Basic Data Preparation Challenges

Summary

Data preparation can be extremely time-consuming. But with the rich transformation capabilities available in the Power Query Editor, you can clean and prepare any dataset for analysis. This chapter introduced you to common data challenges and the ways Power Query provides to address them.

In Exercise 2-2 you learned how Power Query can extract codes and how to associate meaning with these codes, without the complex and difficult-to-maintain formulas presented in Exercise 2-1.

In Exercise 2-3, you were introduced to a very useful capability to extract meaning from columns, using examples. You saw that Column from Examples enables you to extract text, date, time, and numbers and offers a variety of transformations, based on the output examples you provide. You saw how this feature can be used to extract text between delimiters, apply a conditional column, and create buckets from ranges of numbers.

In Exercise 2-4, you learned how to parse hyperlinks from textual feed and apply different transformation techniques to achieve your goals. One of the most important lessons from this exercise is that you should audit your queries as often as possible and look for edge cases.

A common and highly time-consuming challenge involves handling inconsistent dates in your datasets. In Exercises 2-5 and 2-6, you learned how simple it is address inconsistent dates in Power Query.

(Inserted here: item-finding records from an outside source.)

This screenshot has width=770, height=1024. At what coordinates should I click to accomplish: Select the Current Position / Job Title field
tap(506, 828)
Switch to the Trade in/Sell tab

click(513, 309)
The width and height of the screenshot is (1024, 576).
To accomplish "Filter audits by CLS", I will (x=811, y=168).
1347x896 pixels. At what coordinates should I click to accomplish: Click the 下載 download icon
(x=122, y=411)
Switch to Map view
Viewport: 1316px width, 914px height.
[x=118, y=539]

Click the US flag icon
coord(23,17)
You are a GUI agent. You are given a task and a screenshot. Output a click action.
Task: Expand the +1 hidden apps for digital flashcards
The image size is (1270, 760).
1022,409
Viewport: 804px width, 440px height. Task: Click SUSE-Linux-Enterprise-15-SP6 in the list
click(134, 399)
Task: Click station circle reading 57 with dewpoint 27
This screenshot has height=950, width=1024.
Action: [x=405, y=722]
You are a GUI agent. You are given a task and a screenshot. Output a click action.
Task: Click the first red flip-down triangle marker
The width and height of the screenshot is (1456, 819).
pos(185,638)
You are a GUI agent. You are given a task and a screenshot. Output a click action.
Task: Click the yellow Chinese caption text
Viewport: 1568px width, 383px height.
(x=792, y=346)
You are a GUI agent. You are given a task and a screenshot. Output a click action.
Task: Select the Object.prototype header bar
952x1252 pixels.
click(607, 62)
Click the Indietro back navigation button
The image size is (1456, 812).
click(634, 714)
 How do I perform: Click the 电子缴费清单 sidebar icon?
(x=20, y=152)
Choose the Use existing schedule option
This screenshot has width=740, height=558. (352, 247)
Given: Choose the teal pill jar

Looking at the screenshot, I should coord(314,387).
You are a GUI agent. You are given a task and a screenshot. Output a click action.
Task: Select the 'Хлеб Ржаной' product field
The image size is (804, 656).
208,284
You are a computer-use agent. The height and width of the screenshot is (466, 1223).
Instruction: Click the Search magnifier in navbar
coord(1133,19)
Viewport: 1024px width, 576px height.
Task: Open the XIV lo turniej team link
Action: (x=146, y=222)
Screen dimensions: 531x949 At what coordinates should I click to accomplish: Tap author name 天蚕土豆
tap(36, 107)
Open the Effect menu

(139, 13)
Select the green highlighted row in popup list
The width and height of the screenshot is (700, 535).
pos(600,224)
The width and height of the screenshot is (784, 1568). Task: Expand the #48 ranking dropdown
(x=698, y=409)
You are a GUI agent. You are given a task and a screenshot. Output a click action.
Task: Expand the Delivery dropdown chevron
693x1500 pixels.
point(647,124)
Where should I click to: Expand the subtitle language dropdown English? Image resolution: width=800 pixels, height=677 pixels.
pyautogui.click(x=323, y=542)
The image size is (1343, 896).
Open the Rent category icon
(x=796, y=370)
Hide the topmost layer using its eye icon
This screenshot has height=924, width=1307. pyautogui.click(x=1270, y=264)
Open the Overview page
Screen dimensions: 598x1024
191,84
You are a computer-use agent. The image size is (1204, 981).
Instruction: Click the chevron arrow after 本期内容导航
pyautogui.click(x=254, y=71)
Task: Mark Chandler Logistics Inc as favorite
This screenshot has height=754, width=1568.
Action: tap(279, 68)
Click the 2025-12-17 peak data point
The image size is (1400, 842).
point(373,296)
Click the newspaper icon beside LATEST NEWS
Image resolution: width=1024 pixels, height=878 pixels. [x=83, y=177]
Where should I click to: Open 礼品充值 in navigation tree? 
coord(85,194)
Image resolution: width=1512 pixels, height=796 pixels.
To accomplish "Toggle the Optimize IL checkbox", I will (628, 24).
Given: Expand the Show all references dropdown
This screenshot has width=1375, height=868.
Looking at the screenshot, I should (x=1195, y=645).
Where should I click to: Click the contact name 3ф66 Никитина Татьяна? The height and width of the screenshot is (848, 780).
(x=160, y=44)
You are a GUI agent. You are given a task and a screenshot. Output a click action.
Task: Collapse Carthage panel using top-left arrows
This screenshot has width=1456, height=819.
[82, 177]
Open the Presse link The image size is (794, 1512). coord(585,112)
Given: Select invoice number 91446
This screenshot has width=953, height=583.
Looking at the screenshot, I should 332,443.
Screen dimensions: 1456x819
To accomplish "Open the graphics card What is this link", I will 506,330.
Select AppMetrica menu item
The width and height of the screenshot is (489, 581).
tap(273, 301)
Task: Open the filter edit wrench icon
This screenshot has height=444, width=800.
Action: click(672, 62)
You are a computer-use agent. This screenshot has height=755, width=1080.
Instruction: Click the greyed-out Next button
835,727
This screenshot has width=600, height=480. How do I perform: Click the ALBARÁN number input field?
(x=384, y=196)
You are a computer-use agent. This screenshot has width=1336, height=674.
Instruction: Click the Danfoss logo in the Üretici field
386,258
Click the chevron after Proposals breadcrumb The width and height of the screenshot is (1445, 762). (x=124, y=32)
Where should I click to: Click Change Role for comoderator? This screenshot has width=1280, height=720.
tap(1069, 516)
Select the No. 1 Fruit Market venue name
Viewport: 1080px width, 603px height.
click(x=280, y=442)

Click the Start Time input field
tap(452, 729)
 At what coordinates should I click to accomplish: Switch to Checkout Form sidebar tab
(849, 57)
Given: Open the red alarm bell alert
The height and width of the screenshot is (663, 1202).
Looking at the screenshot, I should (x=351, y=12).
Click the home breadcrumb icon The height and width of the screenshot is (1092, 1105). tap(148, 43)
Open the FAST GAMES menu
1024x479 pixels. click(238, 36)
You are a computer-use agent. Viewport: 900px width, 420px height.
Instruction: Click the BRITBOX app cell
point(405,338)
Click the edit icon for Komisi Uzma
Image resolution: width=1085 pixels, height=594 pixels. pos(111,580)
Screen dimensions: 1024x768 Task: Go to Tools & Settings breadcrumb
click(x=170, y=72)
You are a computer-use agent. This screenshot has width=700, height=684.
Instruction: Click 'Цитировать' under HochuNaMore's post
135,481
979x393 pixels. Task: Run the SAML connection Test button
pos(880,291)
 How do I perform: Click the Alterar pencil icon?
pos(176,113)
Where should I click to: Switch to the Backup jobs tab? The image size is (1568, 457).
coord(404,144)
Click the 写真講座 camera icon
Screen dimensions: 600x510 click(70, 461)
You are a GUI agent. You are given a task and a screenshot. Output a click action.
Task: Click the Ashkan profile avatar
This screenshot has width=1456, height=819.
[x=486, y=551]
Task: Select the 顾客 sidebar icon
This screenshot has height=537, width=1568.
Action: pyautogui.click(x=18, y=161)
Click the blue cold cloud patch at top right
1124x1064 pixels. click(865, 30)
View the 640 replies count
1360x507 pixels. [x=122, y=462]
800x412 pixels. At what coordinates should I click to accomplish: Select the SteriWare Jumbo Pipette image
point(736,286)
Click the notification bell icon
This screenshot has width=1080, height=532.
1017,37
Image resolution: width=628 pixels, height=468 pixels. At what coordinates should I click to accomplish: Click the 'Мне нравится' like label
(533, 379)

Finally, in Exercises 2-7 and 2-8, you learned how to split a table into a fact table and a lookup table by using the Reference and Remove Duplicates options. You also learned how to avoid refresh errors by using Lowercase and Trim transformations, as well as how to split comma-separated values into rows to build group/members tables.

Even though you are still close to the beginning of this book, based on the exercises you have completed so far, you can probably reduce your data cleansing efforts by thousands of hours. In the next chapter, you will learn how to combine multiple tables and further reduce your time to insight.